- Die weltweiten Melaminpreise verzeichneten im ersten Quartal 2026 einen starken Aufwärtstrend und entwickelten sich von einer schwachen Stabilität im Januar zu einem kräftigen Anstieg im März, der durch Kostenschocks und eine Verknappung des Angebots getrieben wurde.
- Der Druck auf die Rohstoffpreise verstärkte sich durch steigende Harnstoffpreise, was durch den Iran-Krieg und die Störungen in der Straße von Hormus noch verstärkt wurde, die den weltweiten Düngemittelhandel stark beeinträchtigten und die Produktionskosten in die Höhe trieben.
- Die Nachfrage in den nachgelagerten Bereichen verbesserte sich nach dem Frühlingsfest allmählich, wobei die Lagerauffüllung in der Platten- und Lackindustrie die Preisweitergabe trotz früherer Schwäche stützte.
Asien
In China verzeichnete die Melamin-Preiskurve im ersten Quartal 2026 einen schwankenden Verlauf mit Aufwärtstendenz. Das Quartal begann mit schwacher Nachfrage und Überangebotsdruck, wodurch die Preise trotz leichter Kostenunterstützung auf einem niedrigen Niveau blieben. Im Vorfeld des chinesischen Neujahrsfests und des Frühlingsfestes verzeichneten die Preise aufgrund des knappen Angebots und der stabilen Harnstoffkosten nur einen begrenzten Aufwärtstrend. Nach den Feiertagen erholte sich die Nachfrage nur langsam, und die Preise blieben aufgrund ausgewogener Angebots- und Nachfrageverhältnisse weitgehend stabil.
Zu Beginn des März kam es zu einem starken Marktanstieg, da der Krieg im Iran und die Störungen in der Straße von Hormus den globalen Harnstoffhandel erheblich beeinträchtigten, was zu einer Verknappung des Angebots und einem starken Kostenanstieg führte.
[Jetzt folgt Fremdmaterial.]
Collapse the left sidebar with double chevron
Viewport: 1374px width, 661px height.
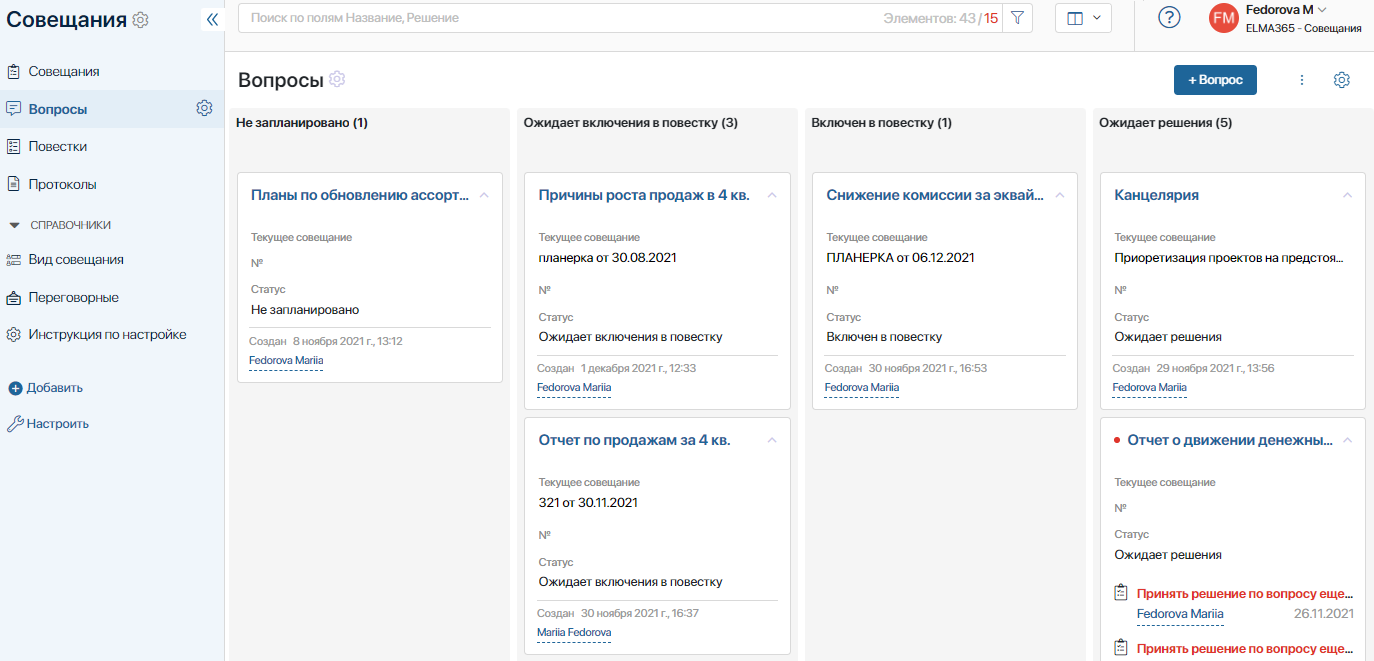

Rund 35 % des weltweiten Seehandels mit Harnstoff wurden unterbrochen, während die iranischen Exporte deutlich zurückgingen, was eine starke Kostenweitergabe entlang der gesamten Melamin-Wertschöpfungskette auslöste. Ein knappes inländisches Angebot, Anlagenwartungen und eine starke Wiederauffüllung der Lagerbestände in der nachgelagerten Industrie beschleunigten den Preisanstieg zusätzlich.
Europa
In Europa verzeichneten die Melaminpreise einen Aufwärtstrend, gestützt durch steigende Importkosten und ein knappes globales Angebot. Der Iran-Krieg und die Störungen in der Straße von Hormus führten zu höheren Energie- und Düngemittelkosten, was sich direkt auf die Wirtschaftlichkeit der Harnstoff-gebundenen Produktion auswirkte und die Preise trotz moderater Nachfrage stützte.
Nordamerika
In Nordamerika stiegen die Melaminpreise ebenfalls an, angetrieben durch höhere Rohstoffkosten und globale Versorgungsengpässe. Logistische Risiken und steigende Energiekosten im Zusammenhang mit den Spannungen im Nahen Osten erhöhten die Produktionskosten, während die stabile Nachfrage aus dem Bau- und Lacksektor den Markt stützte.